# Need In-Ear Earphones with Mic, Between Rs500-Rs1000 for Xperia M



## mikael_schiffer (Sep 28, 2013)

Xperia budget phones come with cr@ppy earphones.
Can anyone recommend me a good in ear earphone with mic for handsfree talking.
I will be buying from online stores like Flipkart,Infibeam,eBay etc etc ONLY
Budget Rs 500-999

CAn i trust this-Sennheiser-CX500 for Rs400/-
*www.ebay.in/itm/Sennheiser-CX500-W...ies&hash=item3385e267fd&_uhb=1#ht_3364wt_1271

It says the earphone is OEM and thats why its cheap. How does an original version an OEM version differ?
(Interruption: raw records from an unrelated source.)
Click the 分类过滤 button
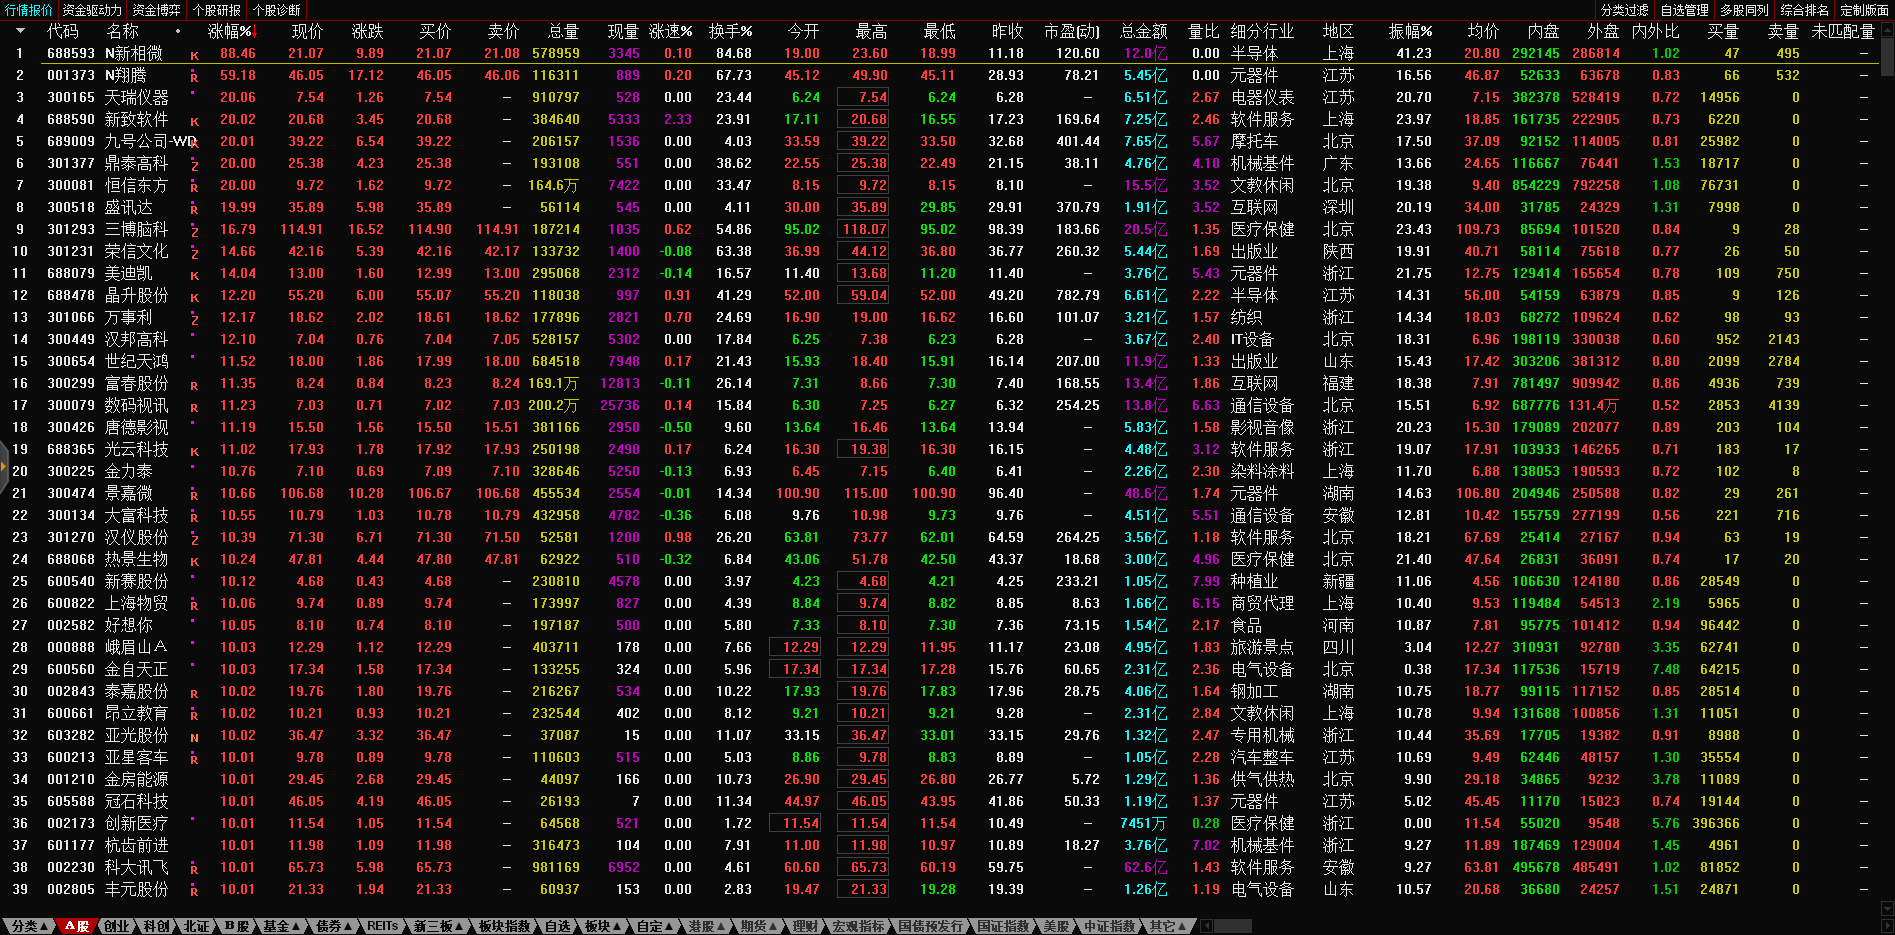The width and height of the screenshot is (1895, 935). click(1624, 10)
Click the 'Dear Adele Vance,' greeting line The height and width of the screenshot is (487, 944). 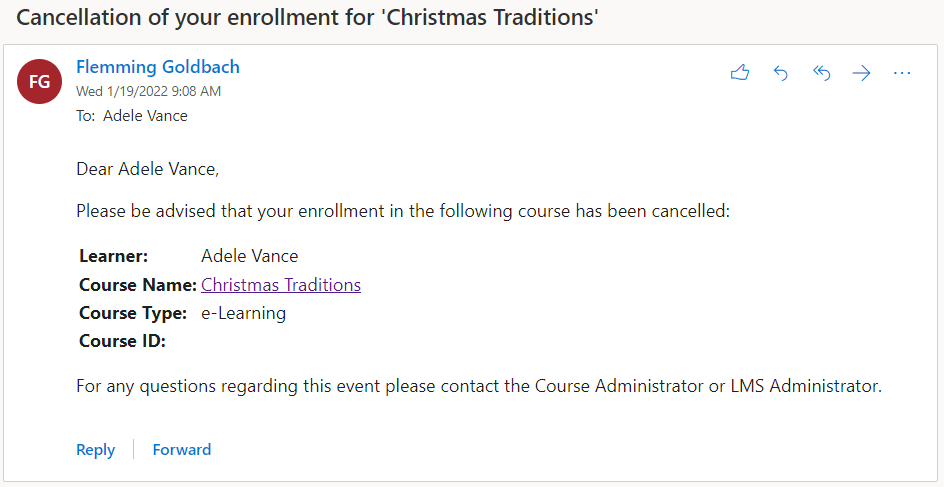(x=147, y=169)
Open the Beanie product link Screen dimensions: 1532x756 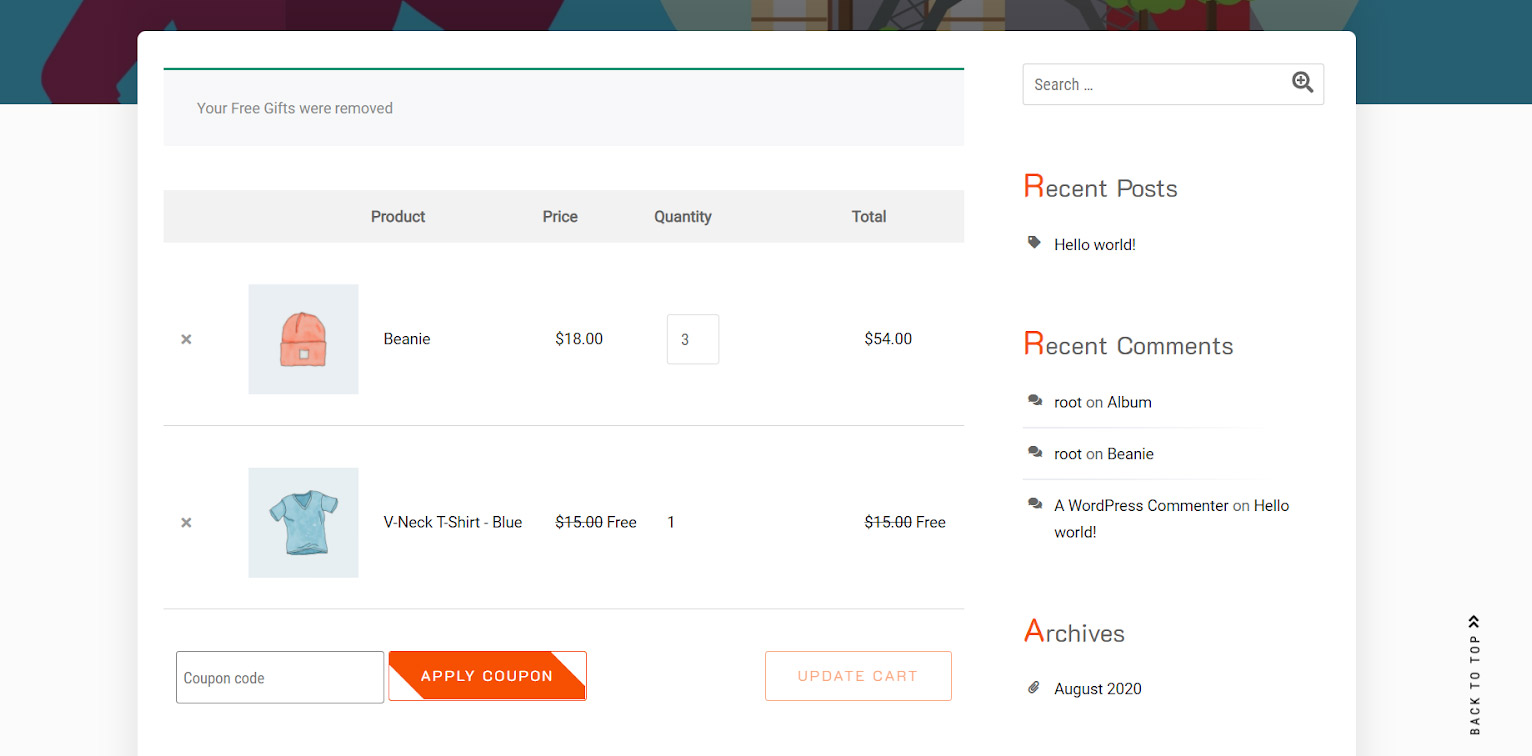[x=407, y=339]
And can you guys gimme your opinion on this-
Sony MDR EX510ap Rs 550/-
*www.ebay.in/itm/100-original-Sony-...ies&hash=item4176b2735e&_uhb=1#ht_4736wt_1037
SOny MH 750 Rs 440/-
*www.ebay.in/itm/SONY-MH750-Handsfr...ies&hash=item1e7f765a8e&_uhb=1#ht_7417wt_1044

Sony MH-Ex300Ap Rs 700/-
*www.ebay.in/itm/ORIGINAL-SONY-Mh-E...ies&hash=item2c71a848e9&_uhb=1#ht_6762wt_1271

Skullcandy Ink'D 2 Rs 550/-

*www.ebay.in/itm/Skullcandy-Inkd-2-Black-w-Mic-SUPREME-SOUND-Inkd-inkd-with-mic-/251343883923?pt=IN_Mobile_Accessories&hash=item3a85434e93&_uhb=1


----------



## moniker (Sep 28, 2013)

By OEM they mean that they aren't Sennheiser and are looking to mislead people who aren't aware of it.  It's just a euphemism for fake! 

Not sure if third party earphones with Mic work with Android phones,  the Mic might not work. Better do some research on that before buying.


----------